Publishers who charge for content will find that Google has changed the parameters of its First Click Free program. The changes, published on Google's blog Tuesday, come after News Corp's Rupert Murdoch threatened to remove content from Fox News, The Wall Street Journal and other sites in Google search results. Reports also floated around online that he would pay Microsoft to exclusively index content. The issues are related to the fact that Google makes money from other publisher's content.

In the previous incarnation of First Click Free, users who accessed a particular article from a publisher's paid content through Google had to be allowed to read the entire piece. Non-subscribers would therefore use Google  to get around pay walls.  Now publishers can choose to limit that access further, to only five free clicks a day.

Google suggests the update protects the typical person from cloaking -- "the practice of presenting different content or URLs to users and search engines," according to its definition -- while allowing publishers to focus on potential subscribers who are accessing a lot of their content on a regular basis.

It's too early to tell how the five-click cap will affect paid search campaigns or search engine optimization strategies. And then there's the display ads and rich banner ads that won't get seen because people might not register or pay for the content on the publisher's site.

Reliable SEO Founder David Harry says a year ago Google told Web sites like wsj.com that a subscription model would limit the way search-engine spiders crawled the site, and it would certainly mean a loss in traffic for publishers. "Now Google is getting into that very business," he says. "They told sites that allowing the Google bot to index content behind pay-walls was cloaking and a no-no. If we care to don some tin-foil accessories, seems they could look to limit the competition and then launch their own."

Harry says users once got content in the SERPs, and then when they went to the publisher's site it required a subscription. But Google decided that allowing the bot to index paid content was cloaking --  -- and nixed that idea.

Chris Paradysz, CEO of marketing agency PM Digital, sees walling off content and Google's update to its policy as "a disruption in the evolution of the Internet. There's a natural progression in the way the Internet evolves," he adds. "This time, rather than the consumer driving the relationship, the publishers are attempting to take control and make moves to put value on the content."
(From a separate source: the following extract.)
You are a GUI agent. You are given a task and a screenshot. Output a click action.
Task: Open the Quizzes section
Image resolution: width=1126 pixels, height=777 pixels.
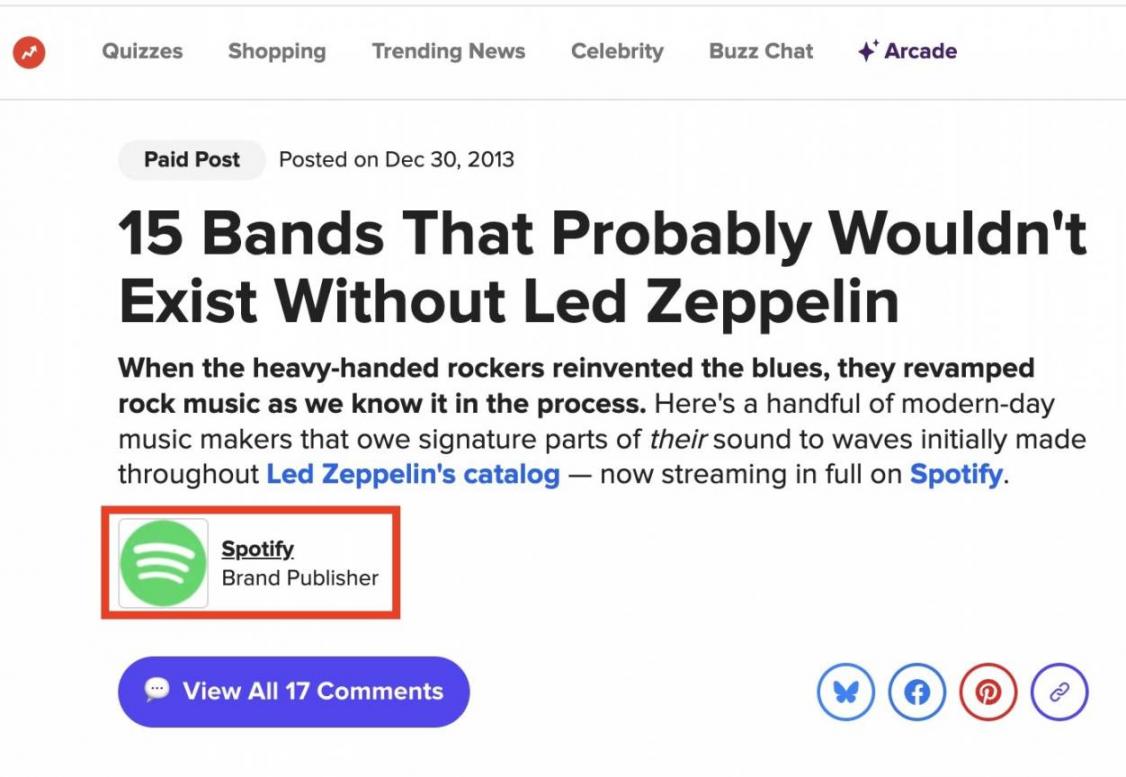pyautogui.click(x=142, y=51)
Similar to the music industry's attempt to put a lock on digital music, Paradysz doesn't think the paid wall trend will fundamentally change the way consumers get news from publisher's sites. For publishers, it draws a line in the sand that will force them to make choices.

Is it good for your average Joe looking for content?  Here, Paradysz gives thumbs up to anything that disaggregates power from Google and allows publishers to help users "to understand the value of paying for quality journalism and investigative reporting, rather than someone's passing opinion on a blog," Paradysz says.

Is it good for publishers?  "As for Google, the more competitors, the better," Paradysz says.

Post a comment if you have an idea on how Google's five-click cap will change advertising.

1 comment about "How Will Google's Five-Click Cap Change Advertising?".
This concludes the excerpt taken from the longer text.